Given exercise: Pull out every line in the records below that contains the word "Tick".

Material provided:
[BEGIN]

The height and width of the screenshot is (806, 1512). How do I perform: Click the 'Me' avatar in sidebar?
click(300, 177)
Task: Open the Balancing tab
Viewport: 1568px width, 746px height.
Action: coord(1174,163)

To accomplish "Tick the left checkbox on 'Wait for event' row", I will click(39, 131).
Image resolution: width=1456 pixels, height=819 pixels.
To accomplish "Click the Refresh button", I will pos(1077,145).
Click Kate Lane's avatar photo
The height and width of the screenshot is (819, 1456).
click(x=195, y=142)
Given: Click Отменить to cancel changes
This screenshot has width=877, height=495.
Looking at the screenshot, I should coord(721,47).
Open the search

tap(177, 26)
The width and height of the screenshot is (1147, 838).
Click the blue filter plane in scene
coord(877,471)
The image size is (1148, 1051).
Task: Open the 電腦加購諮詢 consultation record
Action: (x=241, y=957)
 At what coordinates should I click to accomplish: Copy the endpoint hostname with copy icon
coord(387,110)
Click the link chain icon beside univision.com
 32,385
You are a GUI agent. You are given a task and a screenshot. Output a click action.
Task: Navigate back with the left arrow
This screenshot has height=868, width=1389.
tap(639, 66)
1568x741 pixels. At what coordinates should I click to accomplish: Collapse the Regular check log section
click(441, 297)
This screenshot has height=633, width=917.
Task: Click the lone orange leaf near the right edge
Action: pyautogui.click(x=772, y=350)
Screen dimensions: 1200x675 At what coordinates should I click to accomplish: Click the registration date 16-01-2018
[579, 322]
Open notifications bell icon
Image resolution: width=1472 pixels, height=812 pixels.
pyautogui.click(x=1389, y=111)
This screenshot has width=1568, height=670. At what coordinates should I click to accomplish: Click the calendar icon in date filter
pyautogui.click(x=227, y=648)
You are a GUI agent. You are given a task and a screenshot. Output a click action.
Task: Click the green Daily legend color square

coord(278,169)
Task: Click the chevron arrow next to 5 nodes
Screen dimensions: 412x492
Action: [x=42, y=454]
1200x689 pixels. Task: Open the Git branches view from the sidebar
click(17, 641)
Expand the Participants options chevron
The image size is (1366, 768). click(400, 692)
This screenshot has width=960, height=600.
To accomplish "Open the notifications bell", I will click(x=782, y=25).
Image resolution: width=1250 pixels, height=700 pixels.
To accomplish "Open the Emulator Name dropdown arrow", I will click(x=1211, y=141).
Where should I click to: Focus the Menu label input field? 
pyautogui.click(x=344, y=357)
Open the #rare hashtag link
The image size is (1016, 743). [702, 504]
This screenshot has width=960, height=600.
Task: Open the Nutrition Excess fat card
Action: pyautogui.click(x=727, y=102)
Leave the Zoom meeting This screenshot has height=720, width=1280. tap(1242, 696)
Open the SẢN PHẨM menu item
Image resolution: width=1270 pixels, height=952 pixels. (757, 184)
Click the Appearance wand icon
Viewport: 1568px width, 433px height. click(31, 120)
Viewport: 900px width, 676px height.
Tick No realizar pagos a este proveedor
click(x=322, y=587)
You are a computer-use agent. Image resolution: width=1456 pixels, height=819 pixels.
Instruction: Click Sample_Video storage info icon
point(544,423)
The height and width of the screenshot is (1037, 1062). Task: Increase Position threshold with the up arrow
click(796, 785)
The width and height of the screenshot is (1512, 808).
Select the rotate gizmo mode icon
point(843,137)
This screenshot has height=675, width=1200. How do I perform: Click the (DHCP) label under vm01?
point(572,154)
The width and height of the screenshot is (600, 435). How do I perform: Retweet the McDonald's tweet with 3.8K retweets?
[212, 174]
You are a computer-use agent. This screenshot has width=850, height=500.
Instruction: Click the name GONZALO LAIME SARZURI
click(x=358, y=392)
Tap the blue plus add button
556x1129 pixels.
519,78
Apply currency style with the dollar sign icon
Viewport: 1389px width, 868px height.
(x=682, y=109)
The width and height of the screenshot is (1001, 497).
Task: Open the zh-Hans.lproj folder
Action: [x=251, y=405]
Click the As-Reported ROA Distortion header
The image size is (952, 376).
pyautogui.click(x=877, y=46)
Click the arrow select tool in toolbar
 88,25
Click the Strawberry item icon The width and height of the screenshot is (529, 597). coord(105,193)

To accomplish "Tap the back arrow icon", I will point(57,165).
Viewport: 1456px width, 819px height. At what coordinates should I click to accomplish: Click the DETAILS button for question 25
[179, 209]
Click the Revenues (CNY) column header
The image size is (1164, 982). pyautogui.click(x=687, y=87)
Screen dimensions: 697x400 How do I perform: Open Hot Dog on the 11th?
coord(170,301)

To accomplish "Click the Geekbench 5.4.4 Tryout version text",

[END]

Correct output:
To accomplish "Tick the left checkbox on 'Wait for event' row", I will click(39, 131).
Tick No realizar pagos a este proveedor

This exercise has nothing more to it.